NOLA D.A. Williams offers misdemeanor plea for Dan Bright

From attempted murder to misdemeanor battery
From attempted murder to misdemeanor battery Photo credit WWL/CM

A man who spent eight years on Death Row before his case was overturned and then re-arrested on an attempted murder charge and jailed for 22 months, has accepted a plea deal of misdemeanor battery.

The odyssey of Dan Bright may sound like fiction, but is in fact a story of how justice has been done in Orleans Parish under former District Attorney Leon Cannizzaro.

As one the first cases prosecuted by new District Attorney Jason Williams, Bright accepted the plea and was promptly released since he’s already served the six months’ time behind bars.

Bright had been arrested almost two years ago and charged with the stabbing of another man in the Lower Ninth Ward.

Cannizzaro’s office at the time continued to press the case, despite the victim in the matter saying the police had arrested the wrong man.

Even the affidavit submitted by the victim clearly repudiated what the DA’s office was pressing:

"The man who stabbed me was not Dan Bright. The man who stabbed me is taller and heavier than Dan and has dreadlocks.”

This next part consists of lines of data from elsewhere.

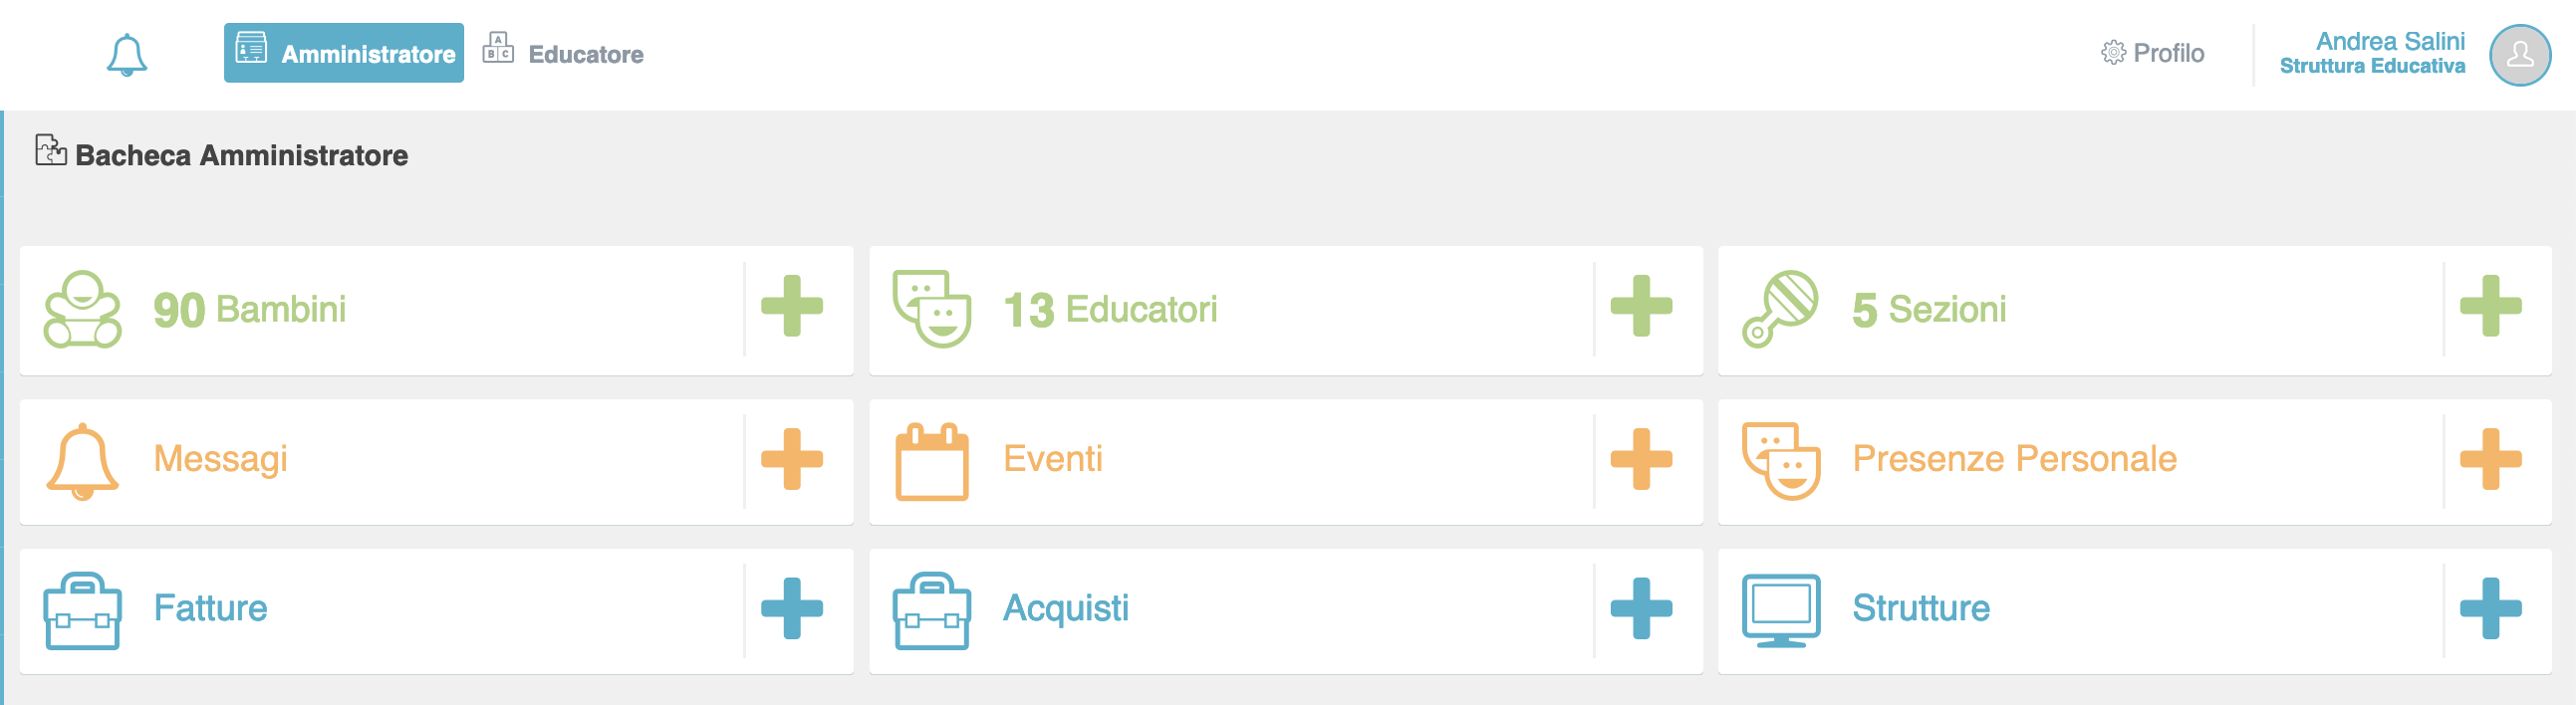This screenshot has width=2576, height=705.
Task: Switch to the Educatore tab
Action: [x=563, y=53]
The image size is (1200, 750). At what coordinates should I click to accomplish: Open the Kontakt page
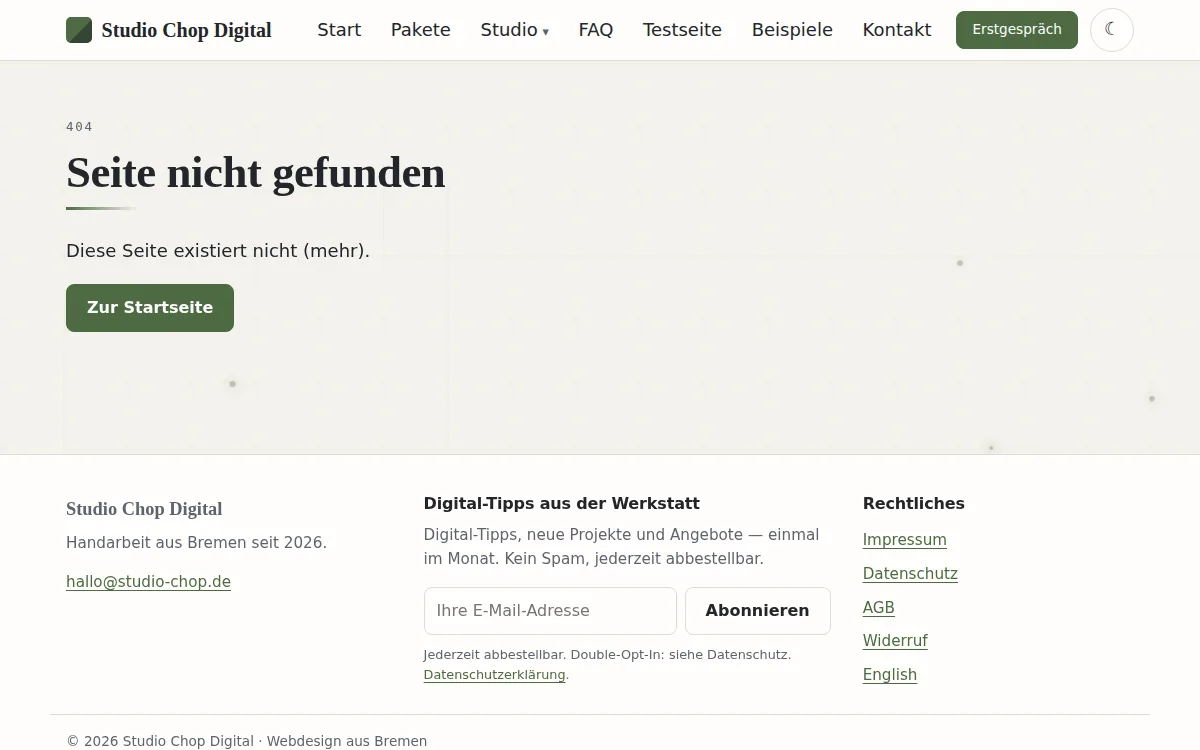click(x=897, y=30)
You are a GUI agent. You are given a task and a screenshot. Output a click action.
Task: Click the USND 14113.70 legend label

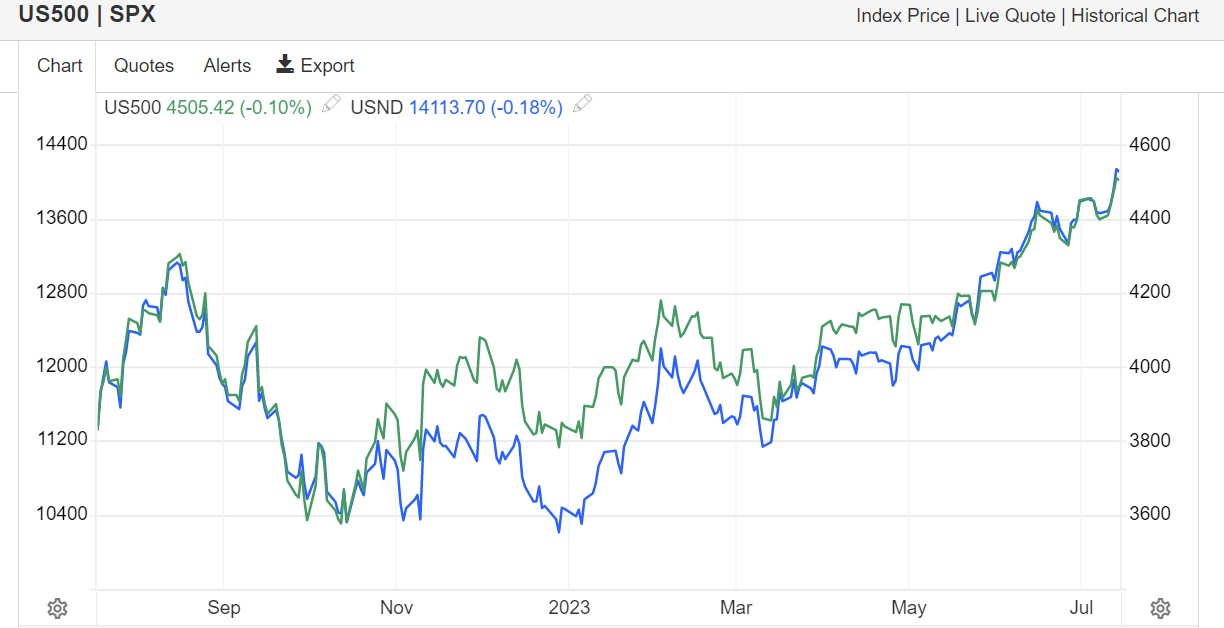pos(456,107)
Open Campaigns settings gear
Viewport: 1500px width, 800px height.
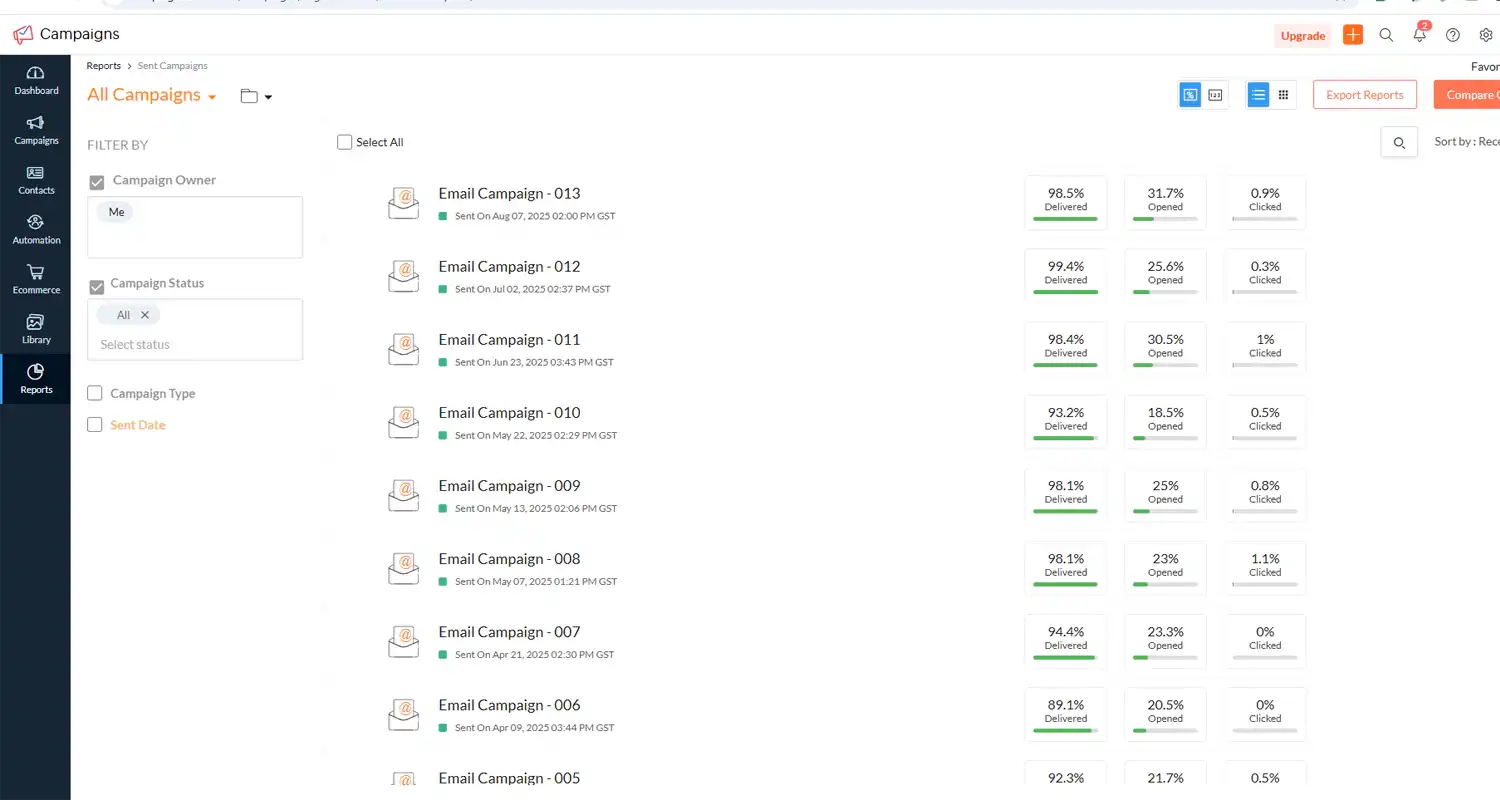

Still despite this Cannizzaro’s office continued to hold Bright over for trial, and would only offer a three-year plea deal.

Bright was scheduled to go to trial in March 2020, but the coronavirus slammed the brakes on trials.

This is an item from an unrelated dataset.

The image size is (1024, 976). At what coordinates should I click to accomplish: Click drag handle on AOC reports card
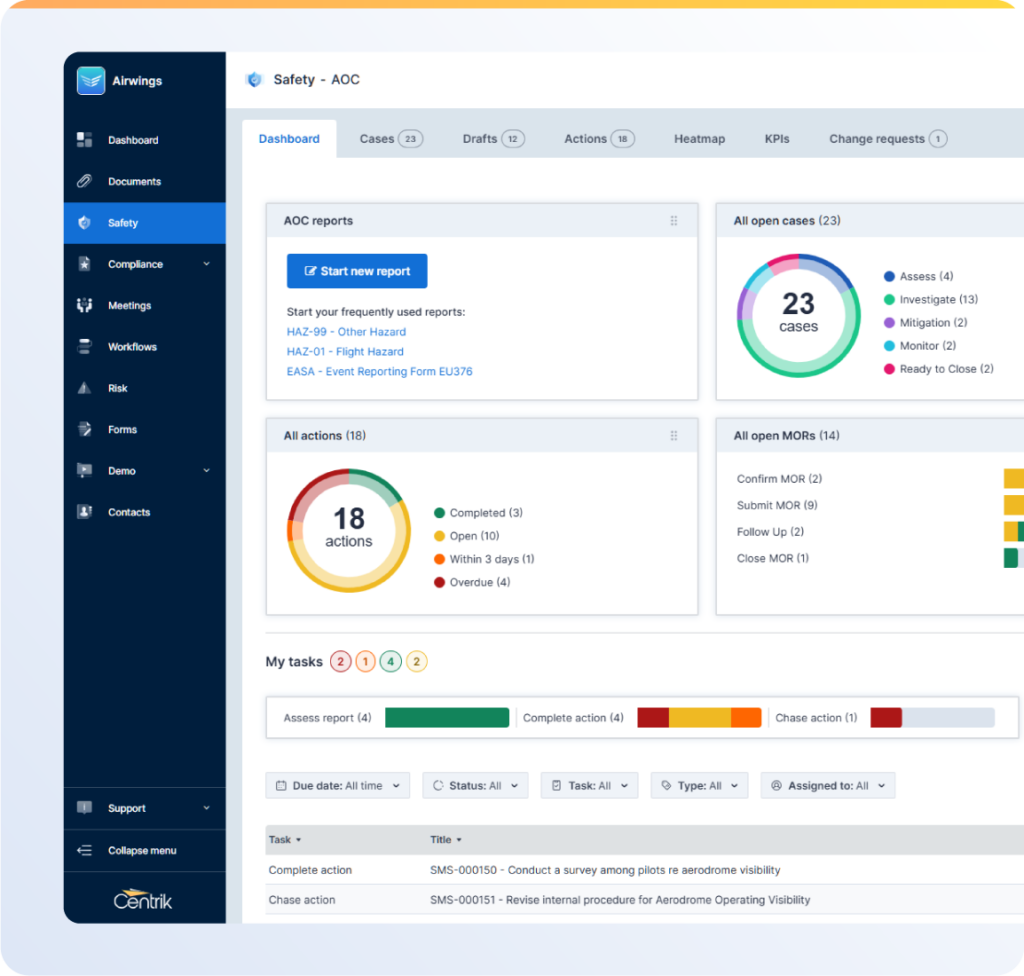click(673, 221)
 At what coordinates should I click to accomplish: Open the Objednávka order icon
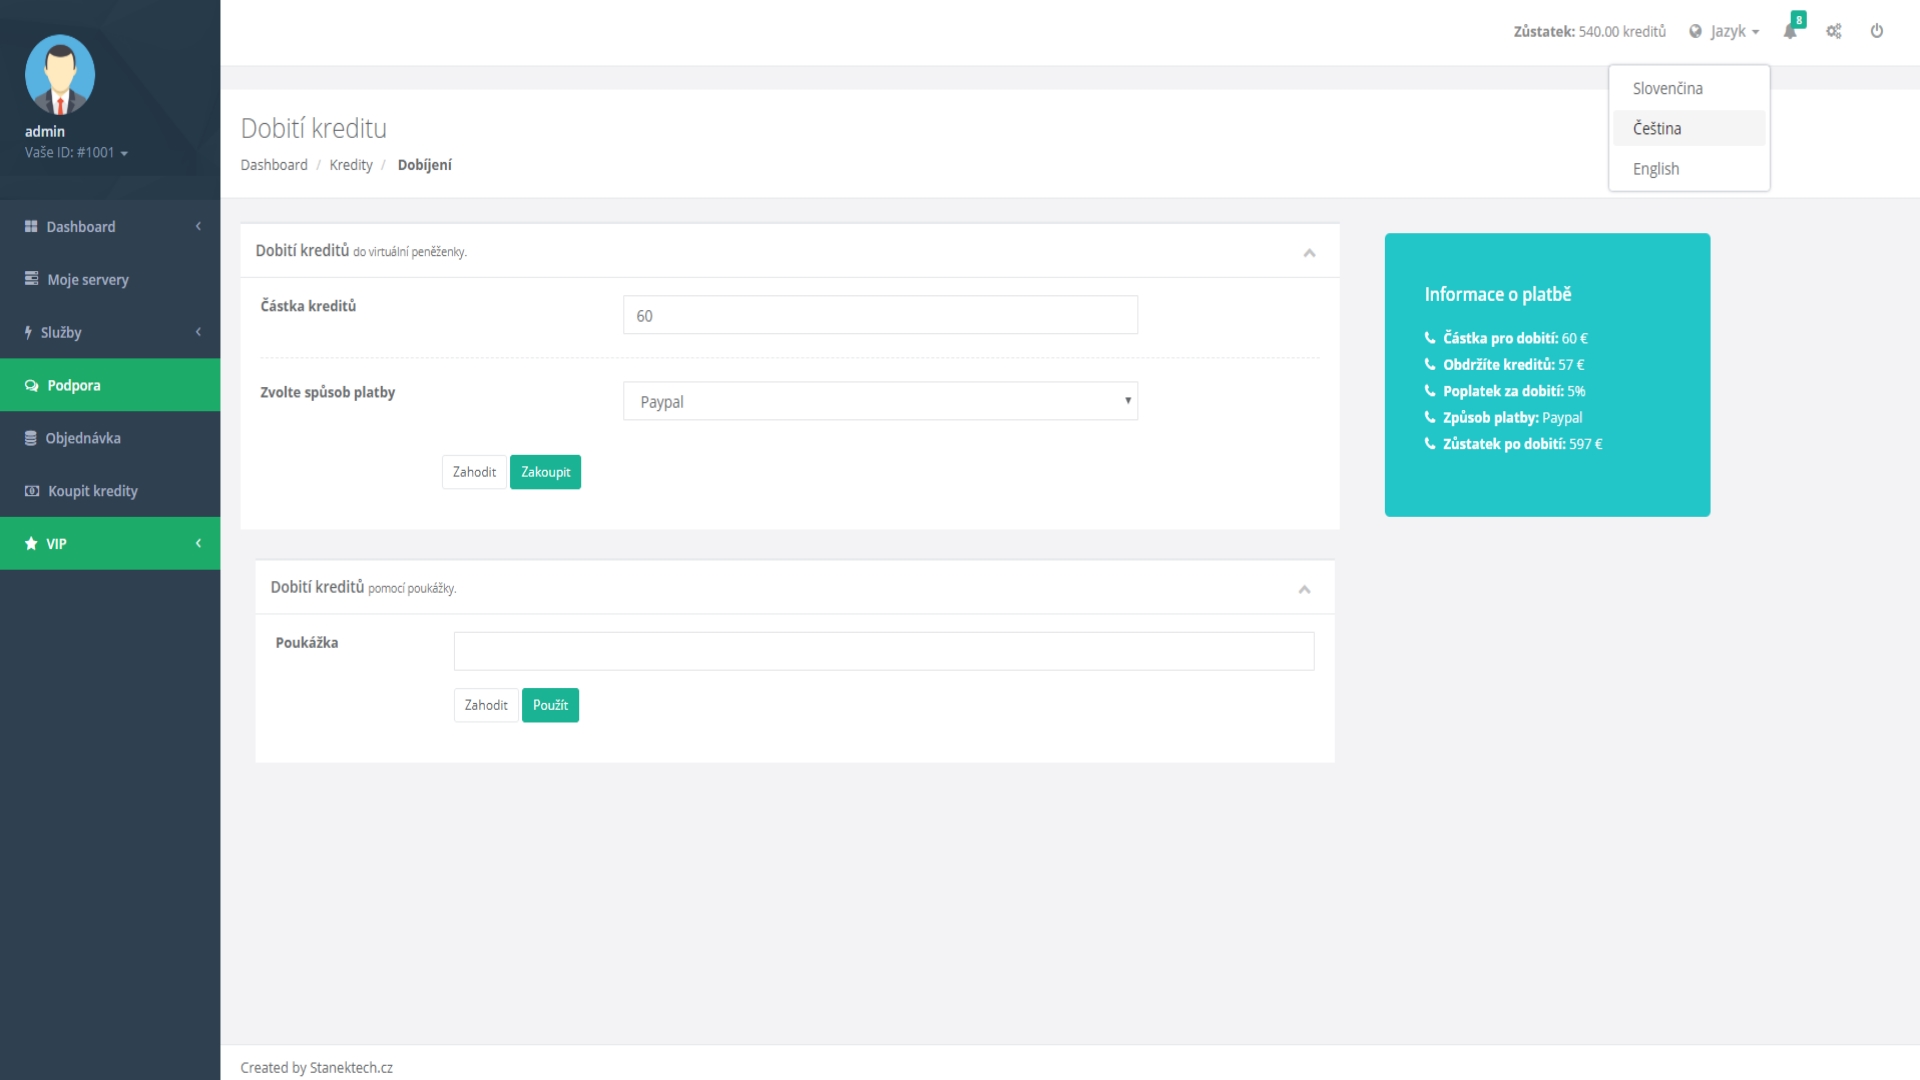[30, 438]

Bright’s defense attorney, Christopher Murrell told the Times-Picayune/New Orleans Advocate the case was due to “lazy, biased, and incompetent police work."

Murrell took the case directly to the new DA on Monday, Williams first day on the job.

Speaking after the matter was finally resolve, Murrell went on to slam former District Attorney Cannizzaro’s office stating: "Everyone who reviewed this case immediately recognized its flaws and weaknesses. Nevertheless, out of petty spite and vindictiveness, Cannizzaro personally offered an unjust plea deal that would have kept Dan in jail three years."

Bright walked free from Orleans Parish Prison at 10pm Thursday night.

Bright was initially freed from Death Row due to the work of the Innocence Project, New Orleans.

The head of the IPNO is now Assistant District Attorney Emily Maw, who is in charge of civil rights cases for the District Attorney’s Office.